Building out a grid compute and storage utility is no easy task, which is why Sun has been building its Sun Grid for more than a year.

According to Aisling MacRunnels, senior director of utility computing at Sun, the server maker has gone through a few different architectures in building out the utility, which is expected to make its public launch in March or April of this year.

The grid lashes together a bunch of servers and allows customers who buy pods of capacity for certain periods of time to run their workloads in a secure fashion on the grid.

Sun’s plan calls for not just commercial customers, who are vetted formally by Sun and who tend to buy large blocks of capacity, to log into the grid, but also to give it a Web interface and open it up to the public, allowing anyone with a credit card and the $1 per CPU per hour to upload work to the Sun Grid. Sun has thousands of customers lined up to use this grid, apparently.

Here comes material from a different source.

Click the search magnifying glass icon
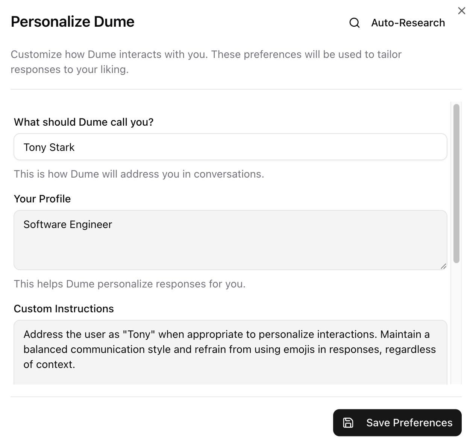This screenshot has height=447, width=473. [x=354, y=23]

And because of this, Sun has to be very careful about constructing the network that makes up the backbone of the grid. And reality being different from theory, what might work on paper doesn’t always work in the real world.

For this reason, says MacRunnels, Sun has gone through two generations of network backbones, and has picked Force10 as its partner for the latest incarnation of the Sun Grid. (No, MacRunnels would not rat out the two suppliers that are being replaced.)

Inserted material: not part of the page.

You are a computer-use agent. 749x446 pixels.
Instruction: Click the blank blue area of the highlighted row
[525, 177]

Secure multi-tenancy is the key to utility computing, and now we can scale more securely, says MacRunnels.

The Force10 machines support up to 1,260 Gigabit and 224 10 Gigabit Ethernet ports. The switches also have access control lists that restrict access to network services at multiple layers in the TCP/IP stack (both switching and routing), which is a big plus for a grid-based shared compute utility.

The Force10 switches also have three processors to drive the switch and built-in fault tolerance. The largest Force10 switch/routers fill a half rack. Incidentally, IBM is a Force10 partner, and supplies some of the custom ASICs as well as the PowerPC 405GP processors that are used in the E-Series switch/routers.

In a separate announcement, Force10 also said that its E-Series switch/routers have been chosen as the cluster interconnect for a 60 teraflops Linux cluster made from 4,000 Xeon-based Dell PowerEdge 1850 servers. The cluster, which sits at Sandia National Laboratories, is nicknamed Thunderbird and it used to have InfiniBand interconnect.